Hi Kas, I'm happy and I'm not partnered up. My last words to my ex were, "I'm thankful I met you to discover what love is and have our amazing adventures, even if I wish we could continue them." I post during the hard moments--the sour hour when I awake, when I get a text from my ex. In-between I'm calm and happy. If Facebook and photo albums show mostly our happy moments, I propose that support forums show mostly our sad moments. I judge my days more happy than sad between my kids and career.

PS - Some comments I've received have been tremendously helpful when my calm breaks down--your support, May's pointing out I don't need external validation for work I know I did well, and AnotherStander prompting me to re-write why my ex and I (as-is) are never, ever, ever getting back together.

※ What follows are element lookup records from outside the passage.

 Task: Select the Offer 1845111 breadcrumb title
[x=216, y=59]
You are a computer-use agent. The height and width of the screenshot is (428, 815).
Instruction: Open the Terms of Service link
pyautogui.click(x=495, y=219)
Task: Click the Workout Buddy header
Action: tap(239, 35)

Originally Posted by kas99
Work is killing me today.

My work is a source of joy and fulfillment. Is there another career you'd enjoy more? I do set boundaries. Last Wednesday I worked hard down to the wire--5:59pm. Then I stopped completely until today.

Originally Posted by kas99
I’ve got kids who need me and I just can’t date. I know people do it but I won’t.

Dating can be achieved without impacting the kids on lunch breaks, when going out to get exercise, and after the kids go to bed. I know plenty of full-time moms who date. Of course, you should only date if and when you feel like it! Nothing wrong with choosing to stay single. I know single moms in that camp, too.

::Hugs:: and wishing you well. I hope your day brightens!